An ensemble of performers in ornate 19th-century costumes stands beneath a grand theater curtain, posed together as if awaiting an announcement or finale

Melo Ludwig, Christopher Bozeka, William Thomas Evans, Midori Marsh, Daniel Lopez, Carrington Vilmont, Lisa Vroman in The Phantom of the Opera 2026. Photo by Matthew Murphy and Evan Zimmerman

Local musicians are tapped to step into the orchestra pits of Broadway shows as they tour across the country.

 

A Denver Orchestra With Deep Roots 

Most national Broadway tours travel with only a small core of musicians; the remaining artists are hired locally.

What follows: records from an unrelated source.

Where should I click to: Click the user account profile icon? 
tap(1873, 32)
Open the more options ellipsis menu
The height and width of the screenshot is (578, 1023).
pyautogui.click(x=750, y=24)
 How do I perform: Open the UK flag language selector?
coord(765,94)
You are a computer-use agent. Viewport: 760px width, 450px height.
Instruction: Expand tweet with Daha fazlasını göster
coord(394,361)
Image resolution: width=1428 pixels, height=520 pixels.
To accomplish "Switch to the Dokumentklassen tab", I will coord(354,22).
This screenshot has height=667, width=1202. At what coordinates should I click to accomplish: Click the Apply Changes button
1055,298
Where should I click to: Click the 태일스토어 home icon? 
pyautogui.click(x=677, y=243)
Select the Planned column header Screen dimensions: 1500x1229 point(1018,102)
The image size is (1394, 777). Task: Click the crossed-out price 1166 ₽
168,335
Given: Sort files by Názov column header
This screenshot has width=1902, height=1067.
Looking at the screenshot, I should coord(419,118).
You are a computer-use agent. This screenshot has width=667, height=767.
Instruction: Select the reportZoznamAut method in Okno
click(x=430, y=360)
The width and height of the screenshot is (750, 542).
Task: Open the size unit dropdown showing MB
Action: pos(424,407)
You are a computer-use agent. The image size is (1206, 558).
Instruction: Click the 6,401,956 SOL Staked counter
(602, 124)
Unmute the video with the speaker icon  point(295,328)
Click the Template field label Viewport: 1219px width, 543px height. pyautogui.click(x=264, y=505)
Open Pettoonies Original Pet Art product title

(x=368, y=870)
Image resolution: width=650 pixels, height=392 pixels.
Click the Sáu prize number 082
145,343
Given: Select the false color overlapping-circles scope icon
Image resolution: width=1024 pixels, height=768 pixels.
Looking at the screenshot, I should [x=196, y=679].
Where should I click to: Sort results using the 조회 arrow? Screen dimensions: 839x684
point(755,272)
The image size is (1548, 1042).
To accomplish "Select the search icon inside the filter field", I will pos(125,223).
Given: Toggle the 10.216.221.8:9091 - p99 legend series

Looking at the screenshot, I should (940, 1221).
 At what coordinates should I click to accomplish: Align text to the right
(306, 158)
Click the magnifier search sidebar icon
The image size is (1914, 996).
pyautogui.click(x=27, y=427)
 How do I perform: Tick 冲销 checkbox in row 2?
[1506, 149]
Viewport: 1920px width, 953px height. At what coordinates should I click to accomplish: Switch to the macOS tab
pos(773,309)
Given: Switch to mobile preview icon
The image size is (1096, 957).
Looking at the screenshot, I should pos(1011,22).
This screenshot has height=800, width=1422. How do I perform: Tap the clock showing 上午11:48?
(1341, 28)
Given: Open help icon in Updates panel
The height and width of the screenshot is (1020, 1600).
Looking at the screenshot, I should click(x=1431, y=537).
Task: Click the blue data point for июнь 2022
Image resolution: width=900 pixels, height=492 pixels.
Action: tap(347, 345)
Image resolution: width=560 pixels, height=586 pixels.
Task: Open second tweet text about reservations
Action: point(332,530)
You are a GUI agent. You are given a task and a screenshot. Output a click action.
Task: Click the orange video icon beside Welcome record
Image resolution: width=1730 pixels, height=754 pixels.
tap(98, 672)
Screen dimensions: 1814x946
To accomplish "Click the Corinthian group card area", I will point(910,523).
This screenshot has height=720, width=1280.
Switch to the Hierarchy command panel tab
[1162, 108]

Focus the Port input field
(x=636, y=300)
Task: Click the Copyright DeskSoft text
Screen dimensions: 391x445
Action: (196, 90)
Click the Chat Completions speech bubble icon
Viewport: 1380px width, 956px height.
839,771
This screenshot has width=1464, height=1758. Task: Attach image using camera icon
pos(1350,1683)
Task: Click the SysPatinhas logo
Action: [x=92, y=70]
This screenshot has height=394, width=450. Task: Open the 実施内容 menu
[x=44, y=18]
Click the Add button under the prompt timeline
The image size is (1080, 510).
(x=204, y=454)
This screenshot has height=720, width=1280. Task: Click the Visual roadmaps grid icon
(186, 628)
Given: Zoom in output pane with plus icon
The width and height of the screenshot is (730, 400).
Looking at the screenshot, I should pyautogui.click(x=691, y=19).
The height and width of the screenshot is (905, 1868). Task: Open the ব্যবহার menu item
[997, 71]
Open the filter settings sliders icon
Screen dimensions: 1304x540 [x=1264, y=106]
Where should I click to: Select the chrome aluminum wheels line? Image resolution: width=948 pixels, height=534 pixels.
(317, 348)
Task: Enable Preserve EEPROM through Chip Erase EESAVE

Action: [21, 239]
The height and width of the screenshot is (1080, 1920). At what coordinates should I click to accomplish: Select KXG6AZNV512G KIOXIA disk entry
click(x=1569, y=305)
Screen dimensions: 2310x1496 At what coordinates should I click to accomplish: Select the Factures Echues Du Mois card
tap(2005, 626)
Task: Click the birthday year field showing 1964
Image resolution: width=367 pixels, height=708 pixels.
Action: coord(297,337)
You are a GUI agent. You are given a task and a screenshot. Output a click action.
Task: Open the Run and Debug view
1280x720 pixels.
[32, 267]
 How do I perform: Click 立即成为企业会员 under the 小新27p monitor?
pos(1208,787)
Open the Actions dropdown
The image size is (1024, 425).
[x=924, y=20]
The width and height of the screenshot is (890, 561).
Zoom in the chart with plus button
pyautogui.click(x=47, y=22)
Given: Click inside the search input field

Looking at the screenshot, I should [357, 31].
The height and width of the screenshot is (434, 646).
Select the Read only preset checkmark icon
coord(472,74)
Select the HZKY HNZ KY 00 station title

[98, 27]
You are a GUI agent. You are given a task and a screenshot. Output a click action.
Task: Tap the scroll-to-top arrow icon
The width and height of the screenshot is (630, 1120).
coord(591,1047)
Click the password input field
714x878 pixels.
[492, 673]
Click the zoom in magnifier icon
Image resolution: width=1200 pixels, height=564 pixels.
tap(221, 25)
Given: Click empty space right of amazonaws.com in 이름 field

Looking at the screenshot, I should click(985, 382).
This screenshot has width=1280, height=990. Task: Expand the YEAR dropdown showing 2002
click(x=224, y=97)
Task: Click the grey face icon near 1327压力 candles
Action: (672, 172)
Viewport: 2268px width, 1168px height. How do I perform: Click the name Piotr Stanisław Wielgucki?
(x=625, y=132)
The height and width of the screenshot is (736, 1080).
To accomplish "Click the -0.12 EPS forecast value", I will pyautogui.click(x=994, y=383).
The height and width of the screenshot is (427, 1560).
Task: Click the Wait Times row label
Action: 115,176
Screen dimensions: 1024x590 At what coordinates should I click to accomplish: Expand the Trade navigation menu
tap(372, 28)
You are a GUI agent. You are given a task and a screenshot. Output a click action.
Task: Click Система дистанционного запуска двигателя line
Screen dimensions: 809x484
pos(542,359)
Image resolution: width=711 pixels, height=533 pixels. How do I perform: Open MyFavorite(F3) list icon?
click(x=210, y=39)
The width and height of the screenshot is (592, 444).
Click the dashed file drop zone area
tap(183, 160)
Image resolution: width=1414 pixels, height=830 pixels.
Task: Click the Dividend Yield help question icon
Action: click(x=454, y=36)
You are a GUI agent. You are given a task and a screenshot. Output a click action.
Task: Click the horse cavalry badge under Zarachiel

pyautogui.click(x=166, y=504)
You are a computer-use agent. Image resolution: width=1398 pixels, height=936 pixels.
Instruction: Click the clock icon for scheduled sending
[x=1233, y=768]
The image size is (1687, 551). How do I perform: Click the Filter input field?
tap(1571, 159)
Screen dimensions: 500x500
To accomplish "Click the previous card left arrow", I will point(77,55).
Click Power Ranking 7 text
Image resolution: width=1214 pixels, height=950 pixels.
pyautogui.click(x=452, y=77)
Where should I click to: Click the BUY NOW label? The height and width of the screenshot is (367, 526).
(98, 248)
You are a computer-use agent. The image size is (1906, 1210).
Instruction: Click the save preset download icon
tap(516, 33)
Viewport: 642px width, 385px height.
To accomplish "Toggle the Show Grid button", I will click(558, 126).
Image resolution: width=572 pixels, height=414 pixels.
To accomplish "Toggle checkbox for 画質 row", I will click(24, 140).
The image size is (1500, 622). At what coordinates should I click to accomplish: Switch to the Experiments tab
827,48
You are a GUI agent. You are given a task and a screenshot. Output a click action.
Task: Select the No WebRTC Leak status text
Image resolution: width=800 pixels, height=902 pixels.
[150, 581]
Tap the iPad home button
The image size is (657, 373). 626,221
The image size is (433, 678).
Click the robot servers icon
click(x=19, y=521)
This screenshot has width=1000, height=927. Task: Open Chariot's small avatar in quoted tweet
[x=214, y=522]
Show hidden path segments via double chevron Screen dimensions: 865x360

It is a model built on trust — trust that a city will offer not just skilled performers, but collaborators capable of matching the spirit and precision of Broadway. 

For the recent Denver engagement of Some Like It Hot, that meant four touring musicians joining eight Colorado players at downtown’s Arts Complex to create a lush big‑band sound. For The Phantom of the Opera,10 local musicians will support that iconic score.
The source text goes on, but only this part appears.